Residents of Lynden, Washington, were surprised that presidential candidate Donald Trump was coming to their small town near the Canadian border.
Now Trump’s campaign has offered an explanation -- and it has nothing to do with border security or any other issue Trump plans to talk about.
A planned appearance in King County fell through, says state Sen. Doug Ericksen, deputy director of Trump’s campaign in Washington.
“We’d originally tried to find sites in King County, but unfortunately we weren’t able to get the permits from King County government to conduct the event at Boeing Field," said Ericksen. "So we had to search for alternate venues.
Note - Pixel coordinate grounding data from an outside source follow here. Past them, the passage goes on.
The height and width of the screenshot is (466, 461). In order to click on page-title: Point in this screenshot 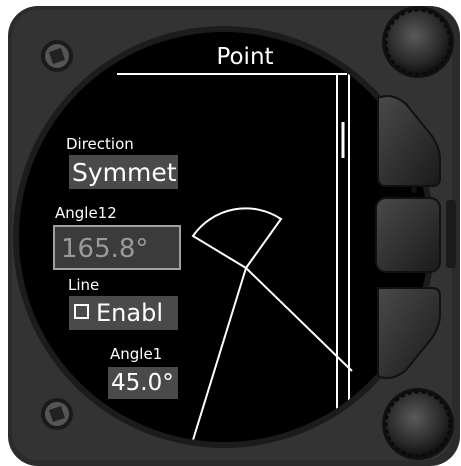, I will do `click(245, 57)`. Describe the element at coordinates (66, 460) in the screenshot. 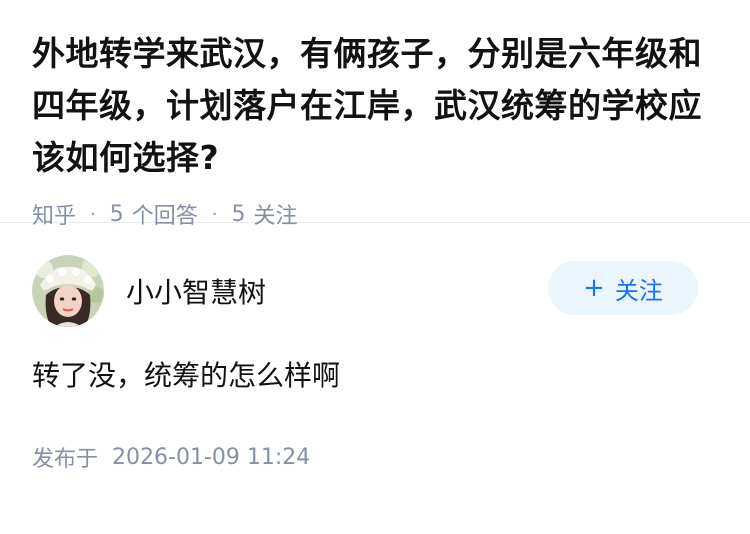

I see `publish-label: 发布于` at that location.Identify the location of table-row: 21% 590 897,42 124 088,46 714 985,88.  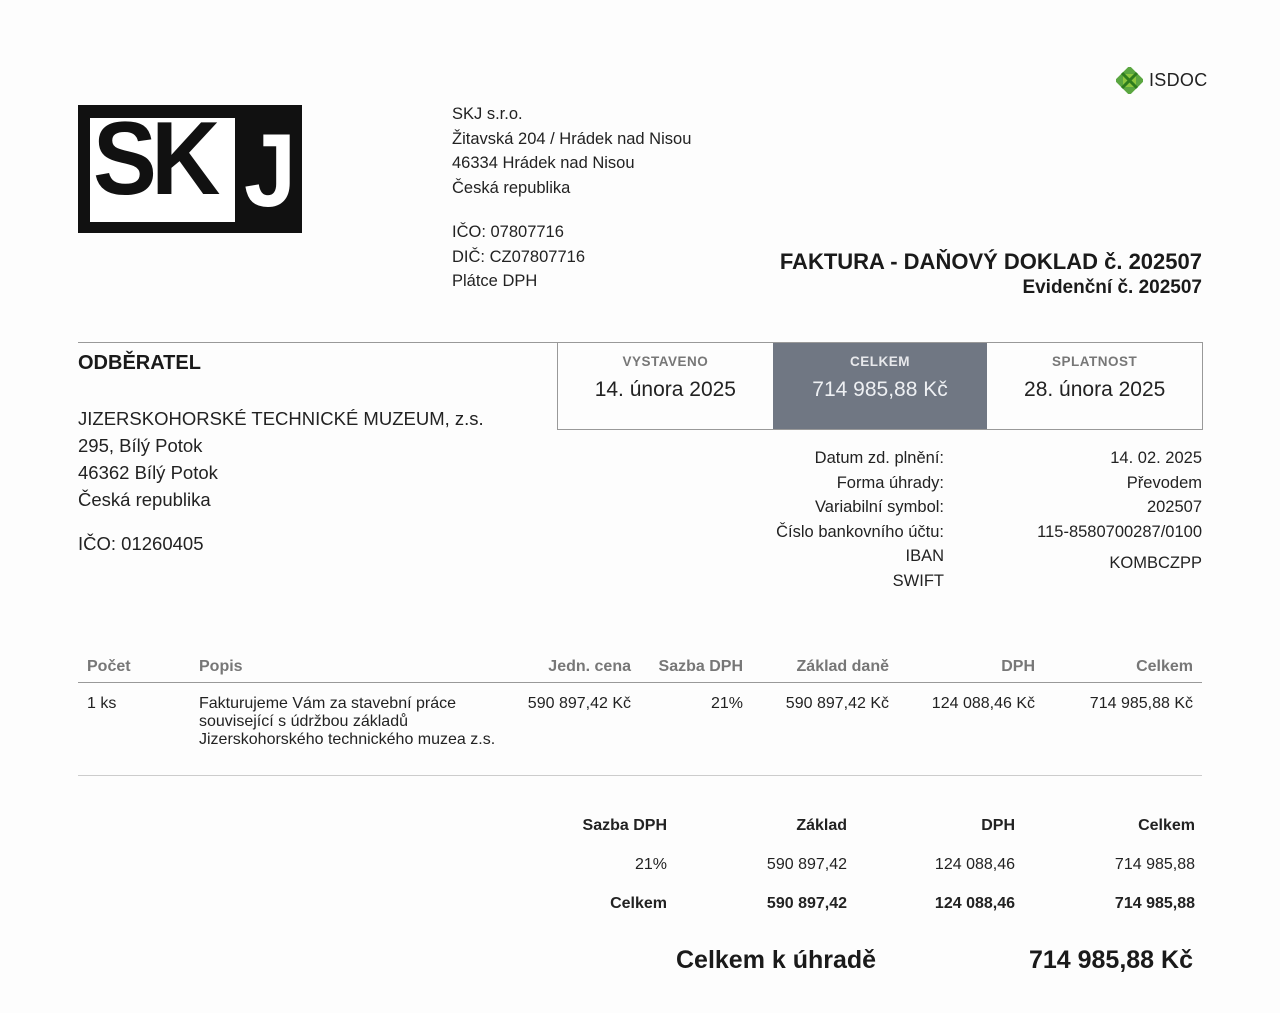
(882, 864).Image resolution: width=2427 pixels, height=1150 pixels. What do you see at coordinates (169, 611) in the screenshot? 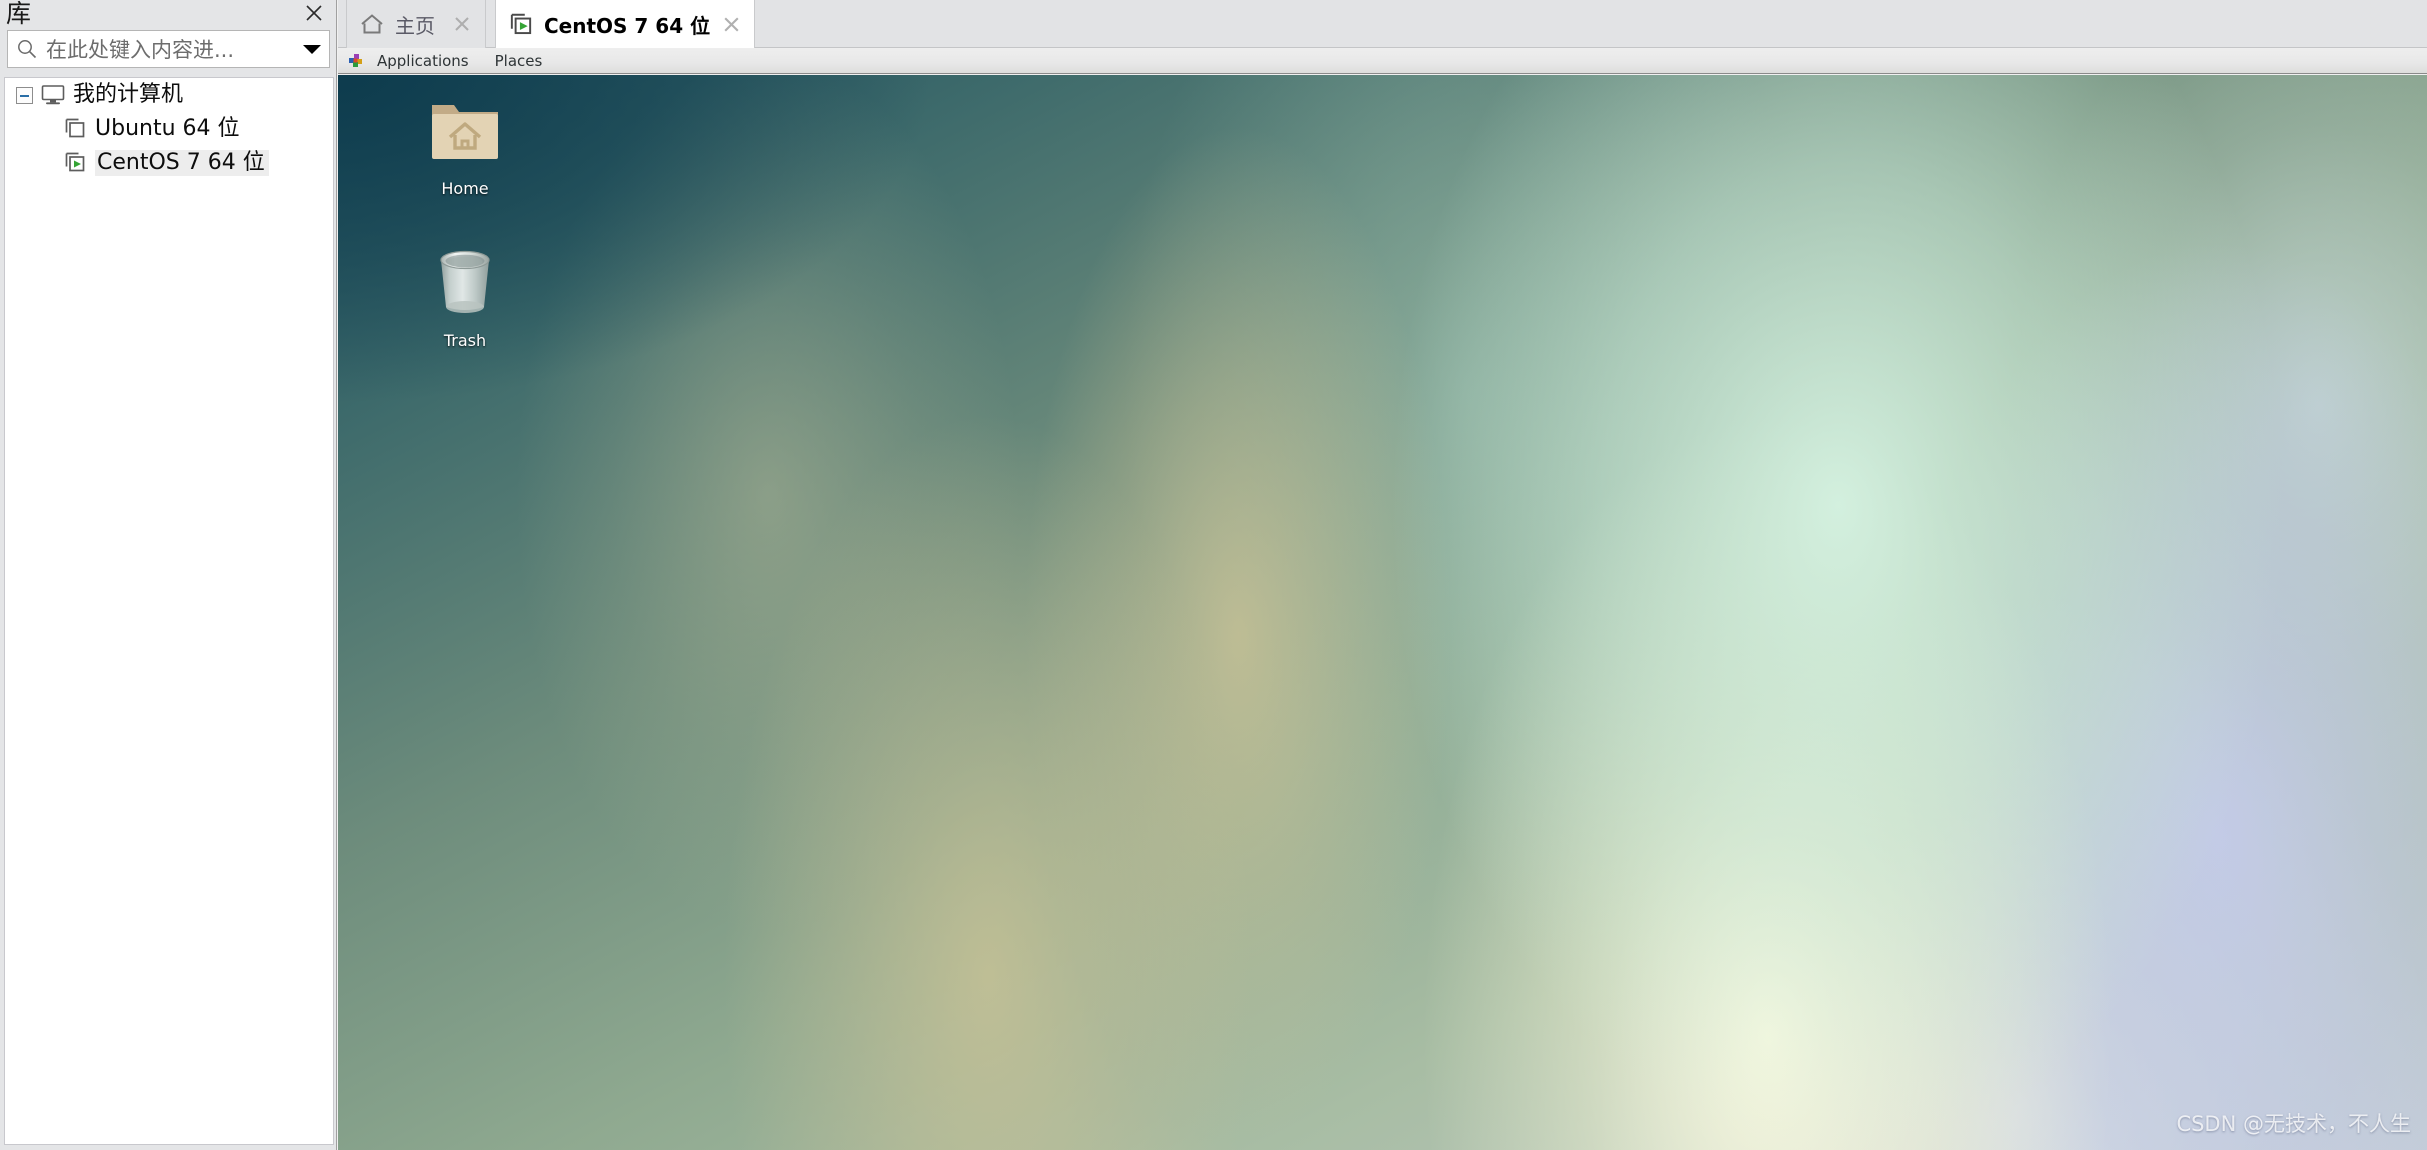
I see `library-tree: 我的计算机 Ubuntu 64 位 CentOS 7 64 位` at bounding box center [169, 611].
We thought we had a deal locked up, but unfortunately King County on Wednesday afternoon declined the permits.”
So Trump's rally was scheduled to take place at 3 p.m. at Whatcom County's fairgrounds, in the district that Ericksen represents.
He says he “has his beliefs” as to why King County declined permission but says “you’d have to ask them.”
So we did.
The King County Transportation Department oversees the airport at Boeing Field. Spokesman Frank Abe declined to be interviewed on tape but said county officials reject any implication that they were playing politics.
Abe says a tenant at Boeing Field asked about holding Trump’s event in his airplane hangar and King County officials said he’d have to file a plan to address parking and safety for thousands of people.
Abe says airport authorities never heard back and no paperwork was submitted. He says the airport has hosted large events on the west side near the Museum of Flight, but never on the east side where this tenant has space.
Meanwhile, Ericksen says plans were going smoothly to host Trump in Lynden, 100 miles north of Seattle, despite rumors of plans for protests.
“I think people have a right to come hear Mr. Trump speak, and anyone who would deny him that opportunity would embarrass Washington state and embarrass the region," Ericksen said.
"So I think Washington state is a lot better than places where bad things have happened. I’m very optimistic that we’re going to be true Washingtonians and have a great event tomorrow.”
Ericksen says he hopes that if protesters make their way to Lynden, they spend their money at the local McDonald's.